# Hydrostatic Pressure

Is the equation for hydrostatic pressure limited to liquids? Or can it be used for air pressure as well?

Astronuc
Staff Emeritus
The concept of 'hydrostatic pressure' applies to fluids, either liquid or gas. Remember the pressure of the atmosphere decreases with increasing elevation, or increases with decreasing elevation, just as pressure in the oceans increases with depth.

Please provide the equation to which one is referring.

The concept of 'hydrostatic pressure' applies to fluids, either liquid or gas. Remember the pressure of the atmosphere decreases with increasing elevation, or increases with decreasing elevation, just as pressure in the oceans increases with depth.

Please provide the equation to which one is referring.

Sorry, here it is:

p = p0 + (rho)gh

So, I can calculate both the pressure at the bottom of an ocean and the pressure at the top of a mountain using this method?

Andy Resnick
Sorry, here it is:

p = p0 + (rho)gh

So, I can calculate both the pressure at the bottom of an ocean and the pressure at the top of a mountain using this method?

In the case where the density does not change with pressure.
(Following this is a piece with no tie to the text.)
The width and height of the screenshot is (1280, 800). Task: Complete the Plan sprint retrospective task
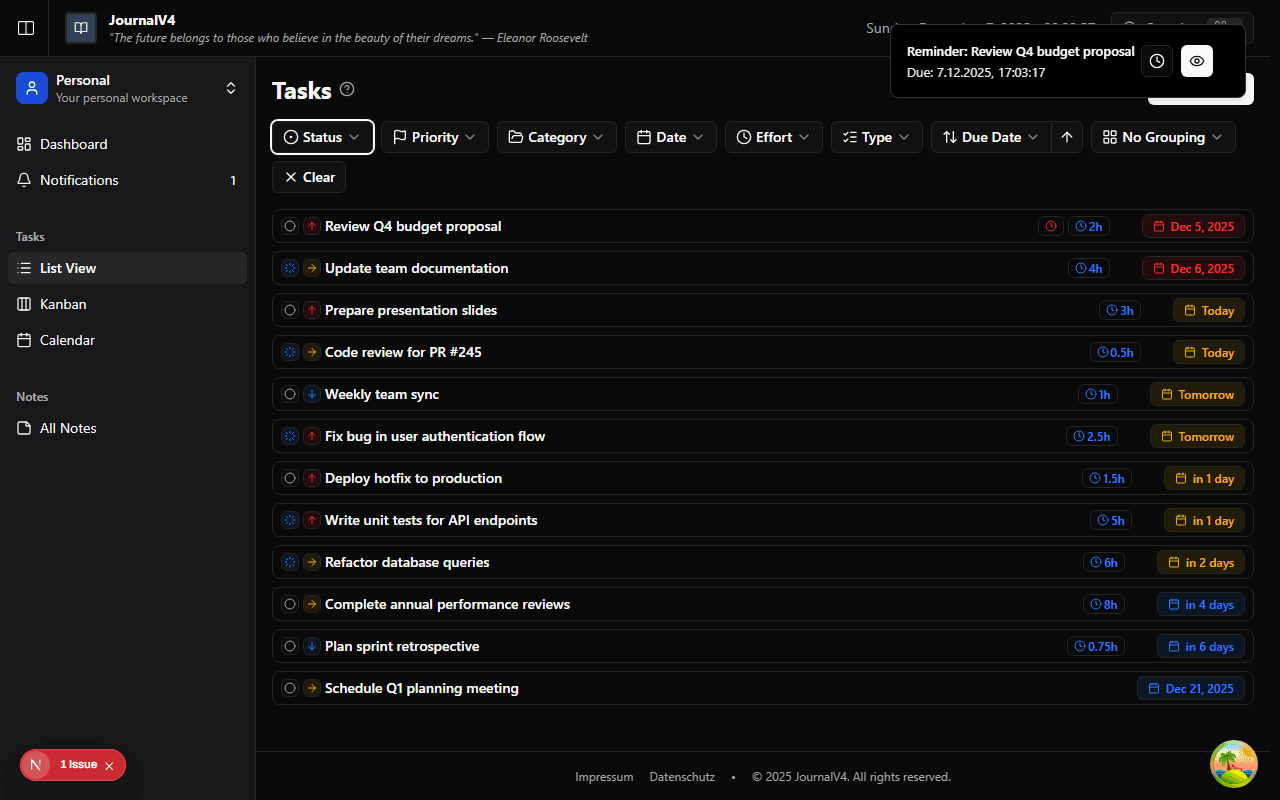click(290, 646)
For water (an incompressible fluid), that's a good approximation. For air, that's a bad approximation.

So, I can calculate both the pressure at the bottom of an ocean and the pressure at the top of a mountain using this method?

If you can get the exact density of the air on that heigth.

i just wondering..i conduct an experiment last week on pressure inside a container.note that the container is filled with water.i've found out that the pressure on the top of the container is greater compared to the lower of the container.it's suppose to be the opposite right based on P=pgh?why does the this occured and plz correct me if i'm wrong.i used the pressure gage to take the measurement.